Weapons Proliferation Challenges International Institutions

Weapons Proliferation Remains Top Concern
From the Boston Marathon terror attacks to alleged use of chemical weapons use in Syria, Carol E. B. and Jamsheed K. Choksy assert the threats posed biological, chemical and nuclear weapons proliferation has never been more real.

While the existence or use of such weaponry is not a new development, the Choksy’s make the point that recent history has shown a disturbing trend in non-state actors, including Al Qaeda, acquiring them.

“During Syria’s civil war some sarin, mustard gas and cyanide from government depots reportedly have fallen into illicit hands. The possibility of Islamists wresting materials from Pakistan’s WMD facilities increases as that nation’s political instability grows. Iran for its part appears to have transferred some technologies to regional militant organizations such as Hamas and Hezbollah,” they write in Yale Global.

Grading International Efforts To Reduce Proliferation
In its recent Global Governance Score Card, the Council on Foreign Relations characterized global efforts to stem the proliferation of nuclear weapons as bearing “mixed results.”

While the report noted no nuclear powers had emerged between 2008 and 2012, it said efforts to enforce the Nonproliferation Treaty [NPT] pledges and UN Security Council resolution mandates by Iran had stalled and several nuclear weapons states had actually increased their arsenals.

Enforcement Of International Treaties Need Improvement
The report highlights the critical need for improvements to be made with regard to international enforcement mechanisms.

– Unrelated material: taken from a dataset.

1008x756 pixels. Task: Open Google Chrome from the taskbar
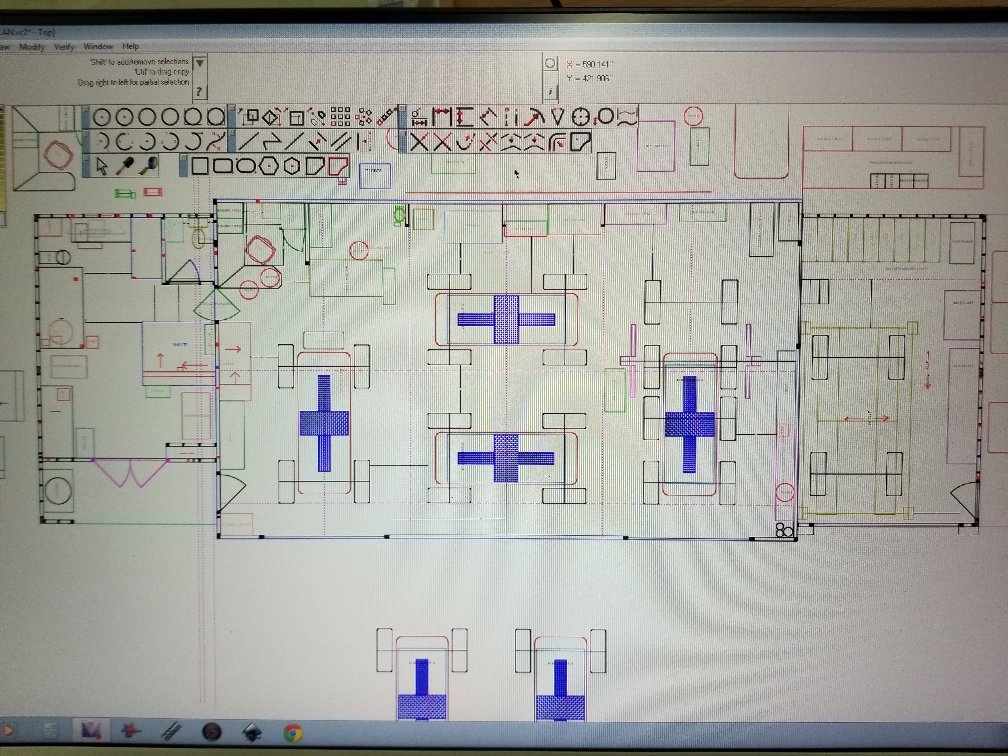pos(292,732)
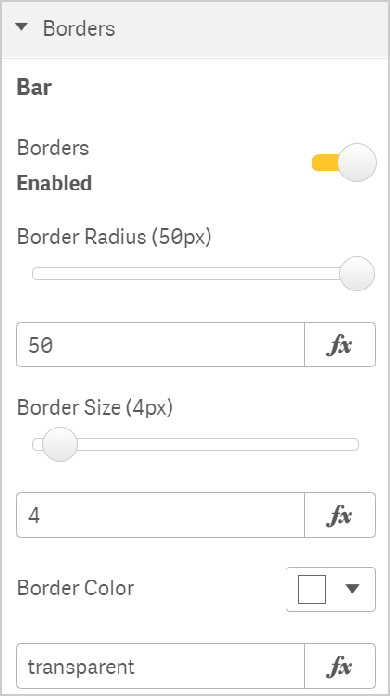Click the Bar heading text

34,87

“No concrete efforts were undertaken to update the NPT, particularly in the 2010 review conference outcome document, which bodes ill for the future of the regime. The [Comprehensive Test Ban Treaty] lacked support from critical nuclear weapons states—China, North Korea, Egypt, India, Iran, Israel, Pakistan, and the United States—and states with advanced nuclear capabilities. As of April 2012, 183 countries had signed the treaty, and 157 had ratified it,” the report notes.

According to the Choksy article, since 1925 there have been six conventions, two treaties, one protocol, one regime, one arrangement, one code, one initiative and ten regional or zone treaties instituted to stem the proliferation of weapons of mass destruction, but most lack strong enforcement mechanisms.

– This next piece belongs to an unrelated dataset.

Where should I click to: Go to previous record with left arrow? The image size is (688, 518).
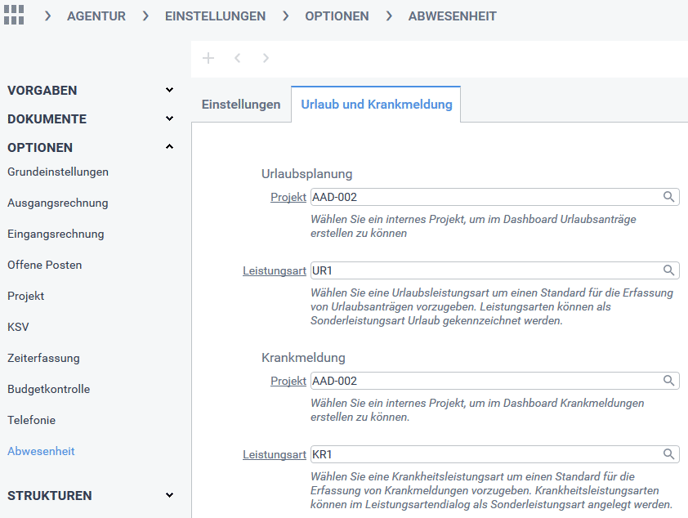point(237,58)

France And China Pursue Goal Of Multipolar World
After a brief meeting, China’s President Xi Jinping and French President Francois Hollande are pledging to work towards a world political dynamic that is multipolar, governed by many, rather than one superpower.

‘‘China and France both want a multipolar world. We want there to be a balance. We refuse a world of powers, and of superpowers,’’ Hollande said. The trip to China is part of an ongoing effort by France to cement stronger ties between the two nations, according to Hollande aides.

Paul Jean-Ortiz, Hollande’s diplomatic adviser, said France intends to establish a closer, more solid strategic partnership with China in all major areas. “It is necessary for the world’s second-largest and fifth-largest economies to have direct and close relations based on mutual trust,” he said.

Former Obama Official: US Retains Important Leadership Role
Michele Flournoy, former Undersecretary of Defense for Policy in the Obama administration addressed the role of the US in a shifting global political dynamic.

“I am one who believes that the United States, as the sole superpower in the world, still has an indispensable leadership role to play. What it means to be a superpower in a more multilateral, more multipolar world is different. But the role is still unique. There’s really no other country that can lead the way we can, that convene — that can convene the way we can, that can put together international coalitions to solve shared problems the way we can. And I think it would be a shame to go into a period of greater retrenchment or isolationism in response to some of the budgetary pressures that we’re facing. So the leadership role remains.